On 10/30/21 09:04, Sriharsha Basavapatna wrote:
> On Mon, Aug 9, 2021 at 6:28 PM Ilya Maximets <[email protected]> wrote:
>>
>> There are cases where users might want simple forwarding or drop rules
>> for all packets received from a specific port, e.g ::
>>
>>   "in_port=1,actions=2"
>>   "in_port=2,actions=IN_PORT"
>>   "in_port=3,vlan_tci=0x1234/0x1fff,actions=drop"
>>   "in_port=4,actions=push_vlan:0x8100,set_field:4196->vlan_vid,output:3"
>>
>> There are also cases where complex OpenFlow rules can be simplified
>> down to datapath flows with very simple match criteria.
>>
>> In theory, for very simple forwarding, OVS doesn't need to parse
>> packets at all in order to follow these rules.  "Simple match" lookup
>> optimization is intended to speed up packet forwarding in these cases.
>>
>> Design:
>>
>> Due to various implementation constraints userspace datapath has
>> following flow fields always in exact match (i.e. it's required to
>> match at least these fields of a packet even if the OF rule doesn't
>> need that):
>>
>>   - recirc_id
>>   - in_port
>>   - packet_type
>>   - dl_type
>>   - vlan_tci (CFI + VID) - in most cases
>>   - nw_frag - for ip packets
>>
>> Not all of these fields are related to packet itself.  We already
>> know the current 'recirc_id' and the 'in_port' before starting the
>> packet processing.  It also seems safe to assume that we're working
>> with Ethernet packets.  So, for the simple OF rule we need to match
>> only on 'dl_type', 'vlan_tci' and 'nw_frag'.
>>
>> 'in_port', 'dl_type', 'nw_frag' and 13 bits of 'vlan_tci' can be
>> combined in a single 64bit integer (mark) that can be used as a
>> hash in hash map.  We are using only VID and CFI form the 'vlan_tci',
>> flows that need to match on PCP will not qualify for the optimization.

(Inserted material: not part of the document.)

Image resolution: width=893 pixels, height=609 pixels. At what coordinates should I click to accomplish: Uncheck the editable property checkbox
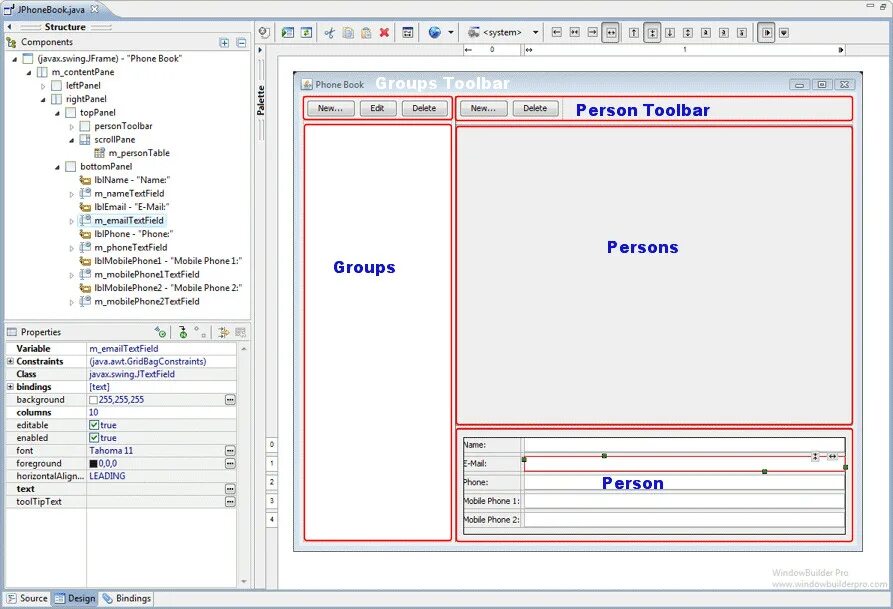coord(94,425)
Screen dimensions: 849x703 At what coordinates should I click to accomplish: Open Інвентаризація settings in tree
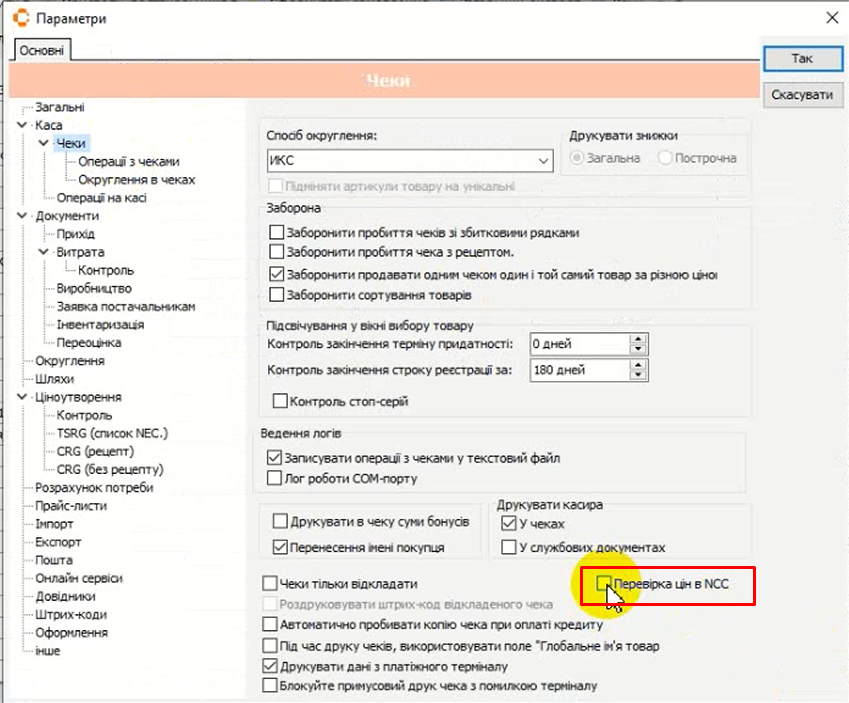(x=100, y=325)
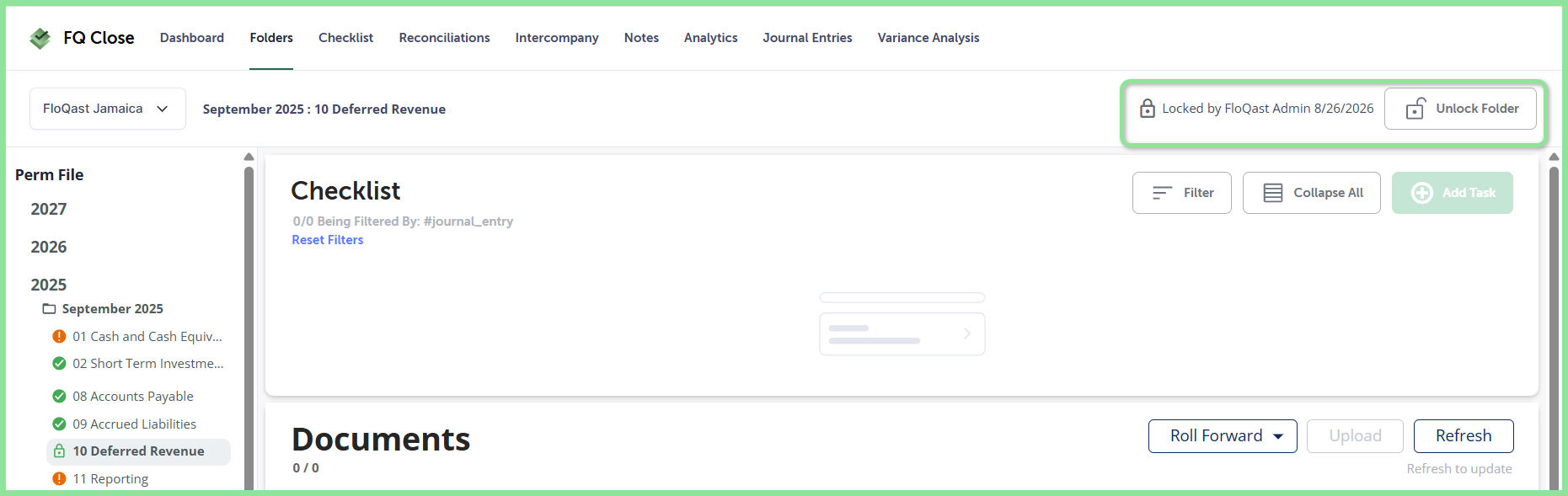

>> Workaround for matching on non-existence of vlan updated to match on
>> CFI and VID only in order to qualify for the optimization.  CFI is
>> always set by OVS if vlan is present in a packet, so there is no need
>> to match on PCP in this case.  'nw_frag' takes 2 bits of PCP inside
>> the simple match mark.
>>
>> New per-PMD flow table 'simple_match_table' introduced to store
>> simple match flows only.  'dp_netdev_flow_add' adds flow to the
>> usual 'flow_table' and to the 'simple_match_table' if the flow
>> meets following constraints:
>>
>>   - 'recirc_id' in flow match is 0.
>>   - 'packet_type' in flow match is Ethernet.
>>   - Flow wildcards contains only minimal set of non-wildcarded fields
>>     (listed above).
>>
>> If the number of flows for current 'in_port' in a regular 'flow_table'
>> equals number of flows for current 'in_port' in a 'simple_match_table',
>> we may use simple match optimization, because all the flows we have
>> are simple match flows.  This means that we only need to parse
>> 'dl_type', 'vlan_tci' and 'nw_frag' to perform packet matching.
>> Now we make the unique flow mark from the 'in_port', 'dl_type',
>> 'nw_frag' and 'vlan_tci' and looking for it in the 'simple_match_table'.
>> On successful lookup we don't need to run full 'miniflow_extract()'.
>>
>> Unsuccessful lookup technically means that we have no suitable flow
>> in the datapath and upcall will be required.  So, in this case EMC and
>> SMC lookups are disabled.  We may optimize this path in the future by
>> bypassing the dpcls lookup too.
>>
>> Performance improvement of this solution on a 'simple match' flows
>> should be comparable with partial HW offloading, because it parses same
>> packet fields and uses similar flow lookup scheme.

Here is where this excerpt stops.